There are more than 200 school teachers in the immediate region of Shenandoah in whose hands the future generations of hard coal diggers are being trusted. Formidable people emerging from middle class-homes to whom the sweat of a miner’s sooty skin is loathsome are engaged in the mass production of American education. Children are so many “heads” to them. The tiny enigmas that grow inside those “heads” are permitted to harden into complexes whose result can be seen in the tough-fibred politician, the frowning pool-room fixture, the slick-haired insurance Valentino, the Charleston cobra and other patterned type that pass on the endless belt of people that live out their destinies in the cracked and pitted undermined country of culm piles and breakers and harsh metallic whistles. Few of these 200 teachers have ever dared to enter a mine. These miners, hundreds of strange, smeared men, whose leather-peaked caps carry battered lamps on them, pass by their homes through the morning fogs in answer to the summons of the colliery whistles. But these teachers never see the world at that hour—never see the miner pounding the pavement and spitting “black marbles” on his way. But when half-past three comes, and the chorus of whistles shouts quitting time, the streets are filled with these black-smocked creatures, many of them dripping wet, stamping the slush off their boots as they walk, and dropping into various saloons for their evening beer.
This dark army of silent men are the anthracite.
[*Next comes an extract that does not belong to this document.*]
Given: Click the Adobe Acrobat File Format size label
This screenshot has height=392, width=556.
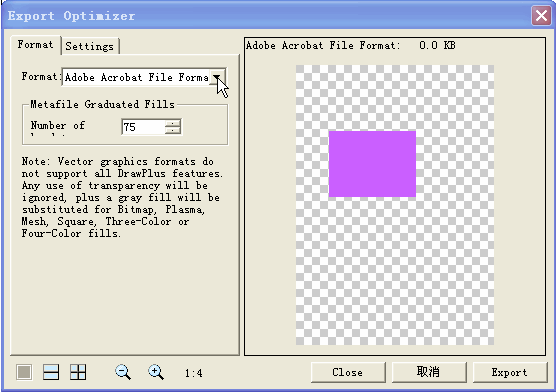Looking at the screenshot, I should (351, 45).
Their sore backs, swollen hands, blue-marked faces, in which sharp lump etched tales of narrow escapes—often their snail-pace, a mere shuffle with plenty of sit-downs in between—tell something which commission reports and state statistics hardly convey in their interminable legends of figures and technical data, useful only to the expert. But these items of anthracite bureaus that sit on door steps of strange houses to catch their failing breath tell more of hard coal than piles of intricate data, whose deviations tempt students to master the problems which the industry confronts.
Yet to teachers these ragged men are a curious breed whom they cannot understand. Sentiment sprays its tears over them, and strike-periods enlist pedagogical sympathy to the struggling side. But, as these tremendously educated people strut down the streets after the day’s work they never cease to wonder at the miner walking calmly up the street—“Who is this man?”
II. LOWER AND UPPER CRUST
In his home town the miner is the lowest strata of local society. School teachers look with discreet disfavor upon the children of this mucker who must shed his few pints of sweat while he waits for his sons to grow big enough to help him in his struggle for existence. The children of the lumber merchant, the grocer, the saloon keeper, the undertaker, the politician catch warm smiles and intimate attentions. For they are of the upper crust, and will carry on the important work of the universe when they emerge from the educative process. Mining is labelled as a low class of work—degrading, low-paid, dangerous. American history points out vividly how ability percolates upward and reaches its place in the sun here where experts poke long telescopes to the horizon, waiting for genius to show itself. Stories of millionaire grocers, cabin boys who stepped calmly into the immortality of the presidential chair are told over and over again, until the miner’s son regards his sweated father with secret horror, and his daughter aspires to play the piano and take up fancy needle work.
The miner becomes a hopelessly unambitious toiler, blind to the invitation of gilded opportunities. He is a failure in this world where all good things meet with accurate rewards. Business people embody the very spirit of growth and are the spine on whose frame the structure of this national organism depends. The miner drinks. He smokes. He stays out late at nights, and is seen wasting his time playing cards. He never comes to night school. He doesn’t buy lyceum tickets, and fails to attend high school interpretations of stage classics. He yawns in church, and misses days after payday from work. Can one wonder why they will never become foremen, superintendents, stock holders? Not in their path does success lie.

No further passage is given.